Ubah paragraf dalam teks bacaan di bawah yang dimulai dengan "Dalam waktu yang sangat cepat" menjadi daftar singkat yang tetap memuat fakta-fakta utamanya.

Teks Bacaan:

○ ○ ○

Notification

×

Kategori Berita

Cari Berita

Iklan


Mantan Narapidana Korupsi Alquran, Fahd A Rafiq, Diduga Terlibat Mafia Hukum di Polda Metro Jaya – Nama Kapolda Karyoto Diseret

Sabtu, 12 April 2025 | Sabtu, April 12, 2025 WIB | 0 Views Last Updated 2025-04-12T12:40:32Z


CNEWS - Jakarta – Aroma busuk praktik mafia hukum kembali terendus di tubuh kepolisian. Kali ini, sorotan publik mengarah ke Polda Metro Jaya, menyusul dugaan keterlibatan mantan narapidana korupsi pengadaan Alquran dan proyek infrastruktur Aceh, Fahd El Fouz alias Fahd A Rafiq, dalam skandal kriminalisasi hukum terhadap Direktur PT. Visitama, Faisal.


Informasi mencengangkan ini mencuat setelah Ketua Umum Persatuan Pewarta Warga Indonesia (PPWI), Wilson Lalengke, bersama tim hukum korban, membongkar dugaan intervensi Fahd terhadap aparat Polda Metro Jaya guna memaksakan penetapan tersangka atas Faisal—yang ironisnya adalah sahabatnya sendiri.


“Di depan kami, penyidik ditelepon langsung oleh Fahd A Rafiq melalui loudspeaker. Dia memerintahkan penyidik untuk segera menetapkan Faisal sebagai tersangka dan menahannya, bahkan menyuruh memasukkan Faisal ke sel bersama pencuri ayam,” ungkap Kuasa Hukum Faisal, Irwansyah, SH, Sabtu (12/4/2025). Ia juga menyebut adanya tekanan intensif dari Sespri Kapolda yang rutin menanyakan perkembangan penanganan perkara dan mendorong agar Faisal segera dijebloskan ke tahanan.


Proses Hukum Kilat, Aroma Rekayasa Kasus


Kasus yang menjerat Faisal bermula dari urusan utang-piutang dengan rekan bisnisnya, Irwan Samudra, yang juga menggandeng Fahd A Rafiq dalam struktur perusahaan. Meskipun status Faisal adalah korban piutang, ia justru menjadi pihak yang dilaporkan ke polisi oleh bawahannya sendiri, Yosita Theresia, atas nama Irwan Samudra.


Dalam waktu yang sangat cepat, Polda Metro Jaya menerbitkan Surat Perintah Penyidikan (8 April), melakukan gelar perkara, dan menetapkan Faisal sebagai tersangka (11 April), lalu menahannya (12 April tengah malam). Faisal dikenakan pasal berlapis: Pasal 368, 378, dan 372 KUHP, meski dugaan pidana yang dituduhkan masih sangat kontroversial dan belum terbukti di pengadilan.


Irwansyah menyebut proses penetapan tersangka Faisal sangat janggal dan tidak memenuhi prosedur hukum yang adil. “Belum ada pemeriksaan saksi lain, belum juga dilakukan klarifikasi menyeluruh, tiba-tiba gelar perkara digelar dan Faisal langsung ditahan. Ini bukan penegakan hukum, ini penghancuran hukum,” tegasnya.

○ ○ ○

Informasi yang Diberikan:

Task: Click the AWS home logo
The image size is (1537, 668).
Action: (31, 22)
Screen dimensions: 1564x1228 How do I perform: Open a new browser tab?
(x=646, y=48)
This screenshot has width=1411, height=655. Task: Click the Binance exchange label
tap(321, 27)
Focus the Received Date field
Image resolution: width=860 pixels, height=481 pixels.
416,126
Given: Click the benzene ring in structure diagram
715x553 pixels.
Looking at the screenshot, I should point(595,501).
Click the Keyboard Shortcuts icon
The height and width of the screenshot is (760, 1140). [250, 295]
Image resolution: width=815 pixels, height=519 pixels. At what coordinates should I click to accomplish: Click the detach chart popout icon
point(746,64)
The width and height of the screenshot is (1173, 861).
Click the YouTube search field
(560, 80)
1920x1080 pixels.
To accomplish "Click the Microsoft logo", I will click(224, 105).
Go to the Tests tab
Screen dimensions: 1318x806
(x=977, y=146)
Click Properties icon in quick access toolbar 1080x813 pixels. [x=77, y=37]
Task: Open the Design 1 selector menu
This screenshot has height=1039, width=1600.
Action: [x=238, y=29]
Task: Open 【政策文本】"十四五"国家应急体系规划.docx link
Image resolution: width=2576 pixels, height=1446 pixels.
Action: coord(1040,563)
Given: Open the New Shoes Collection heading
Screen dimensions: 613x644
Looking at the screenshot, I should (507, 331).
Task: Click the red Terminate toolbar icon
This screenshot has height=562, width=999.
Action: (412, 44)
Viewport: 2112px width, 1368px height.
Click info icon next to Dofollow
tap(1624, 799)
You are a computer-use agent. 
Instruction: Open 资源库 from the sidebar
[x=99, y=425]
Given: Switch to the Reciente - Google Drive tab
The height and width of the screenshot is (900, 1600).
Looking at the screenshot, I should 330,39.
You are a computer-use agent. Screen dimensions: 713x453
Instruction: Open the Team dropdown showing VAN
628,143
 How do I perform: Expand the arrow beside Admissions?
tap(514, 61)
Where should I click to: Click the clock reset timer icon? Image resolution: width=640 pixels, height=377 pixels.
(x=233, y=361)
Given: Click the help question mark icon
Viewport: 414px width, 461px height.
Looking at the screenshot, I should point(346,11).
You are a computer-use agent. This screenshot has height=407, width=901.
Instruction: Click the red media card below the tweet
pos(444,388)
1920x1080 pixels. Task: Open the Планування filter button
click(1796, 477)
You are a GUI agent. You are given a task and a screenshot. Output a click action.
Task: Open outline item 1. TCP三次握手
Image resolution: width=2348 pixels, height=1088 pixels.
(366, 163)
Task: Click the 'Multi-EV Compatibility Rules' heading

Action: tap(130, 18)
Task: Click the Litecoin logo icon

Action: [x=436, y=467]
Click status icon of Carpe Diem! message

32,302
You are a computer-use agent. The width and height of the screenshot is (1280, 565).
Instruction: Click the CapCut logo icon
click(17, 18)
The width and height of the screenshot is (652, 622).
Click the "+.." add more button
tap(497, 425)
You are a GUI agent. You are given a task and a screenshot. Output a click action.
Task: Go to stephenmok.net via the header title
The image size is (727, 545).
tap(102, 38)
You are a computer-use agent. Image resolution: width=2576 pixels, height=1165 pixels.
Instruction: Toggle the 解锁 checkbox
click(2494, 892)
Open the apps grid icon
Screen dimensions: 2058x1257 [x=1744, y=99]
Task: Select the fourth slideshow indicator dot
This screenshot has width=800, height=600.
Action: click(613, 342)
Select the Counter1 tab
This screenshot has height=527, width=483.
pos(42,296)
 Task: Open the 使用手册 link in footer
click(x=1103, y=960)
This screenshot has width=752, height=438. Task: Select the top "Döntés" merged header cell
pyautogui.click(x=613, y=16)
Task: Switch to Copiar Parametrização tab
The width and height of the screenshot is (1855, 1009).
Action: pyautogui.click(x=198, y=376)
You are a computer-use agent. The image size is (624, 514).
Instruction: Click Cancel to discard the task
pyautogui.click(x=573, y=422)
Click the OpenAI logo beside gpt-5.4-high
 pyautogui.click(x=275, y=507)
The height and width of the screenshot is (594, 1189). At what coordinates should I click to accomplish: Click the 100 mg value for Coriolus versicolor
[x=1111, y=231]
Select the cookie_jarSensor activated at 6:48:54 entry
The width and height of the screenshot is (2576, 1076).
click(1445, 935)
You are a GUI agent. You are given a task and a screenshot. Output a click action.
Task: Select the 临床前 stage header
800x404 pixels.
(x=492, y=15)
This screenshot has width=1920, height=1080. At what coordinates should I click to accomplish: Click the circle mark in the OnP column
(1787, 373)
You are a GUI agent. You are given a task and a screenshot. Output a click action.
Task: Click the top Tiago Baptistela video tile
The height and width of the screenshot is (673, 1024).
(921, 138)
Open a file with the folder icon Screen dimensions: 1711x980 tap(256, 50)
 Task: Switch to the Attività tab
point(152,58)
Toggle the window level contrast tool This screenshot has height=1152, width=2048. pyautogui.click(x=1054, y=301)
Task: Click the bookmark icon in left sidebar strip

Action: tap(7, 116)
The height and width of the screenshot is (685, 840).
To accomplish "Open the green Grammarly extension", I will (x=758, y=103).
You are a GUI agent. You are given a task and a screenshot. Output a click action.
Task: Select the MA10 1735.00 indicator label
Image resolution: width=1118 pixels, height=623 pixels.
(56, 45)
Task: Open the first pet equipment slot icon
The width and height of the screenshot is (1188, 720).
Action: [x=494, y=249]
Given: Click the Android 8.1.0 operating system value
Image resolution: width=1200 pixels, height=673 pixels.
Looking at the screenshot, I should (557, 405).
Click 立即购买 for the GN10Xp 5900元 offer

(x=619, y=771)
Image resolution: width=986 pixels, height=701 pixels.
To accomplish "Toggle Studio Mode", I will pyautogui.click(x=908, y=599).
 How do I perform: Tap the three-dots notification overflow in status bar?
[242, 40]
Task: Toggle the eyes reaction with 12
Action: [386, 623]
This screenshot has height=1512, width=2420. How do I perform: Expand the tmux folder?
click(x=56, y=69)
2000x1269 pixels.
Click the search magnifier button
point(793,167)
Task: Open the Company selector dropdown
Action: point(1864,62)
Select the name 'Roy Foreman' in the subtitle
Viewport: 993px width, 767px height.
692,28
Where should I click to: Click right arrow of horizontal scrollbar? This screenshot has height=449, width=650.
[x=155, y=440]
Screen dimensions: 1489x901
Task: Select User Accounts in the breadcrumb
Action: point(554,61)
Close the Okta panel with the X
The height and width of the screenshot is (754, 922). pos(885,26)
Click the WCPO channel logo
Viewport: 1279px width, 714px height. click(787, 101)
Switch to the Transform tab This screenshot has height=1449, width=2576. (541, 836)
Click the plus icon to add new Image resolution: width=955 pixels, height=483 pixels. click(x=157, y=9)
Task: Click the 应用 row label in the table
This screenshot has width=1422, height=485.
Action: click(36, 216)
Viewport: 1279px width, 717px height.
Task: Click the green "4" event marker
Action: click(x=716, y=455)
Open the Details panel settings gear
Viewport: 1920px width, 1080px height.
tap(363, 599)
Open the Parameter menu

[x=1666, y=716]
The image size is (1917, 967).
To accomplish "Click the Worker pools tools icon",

○ ○ ○

Hasil Keluaran:
- Polda Metro Jaya menjalankan prosesnya dalam waktu yang sangat cepat.
- Surat Perintah Penyidikan diterbitkan pada 8 April.
- Polda Metro Jaya melakukan gelar perkara.
- Faisal ditetapkan sebagai tersangka pada 11 April.
- Faisal ditahan pada 12 April tengah malam.
- Faisal dikenakan pasal berlapis, yaitu Pasal 368, 378, dan 372 KUHP.
- Dugaan pidana yang dituduhkan masih sangat kontroversial dan belum terbukti di pengadilan.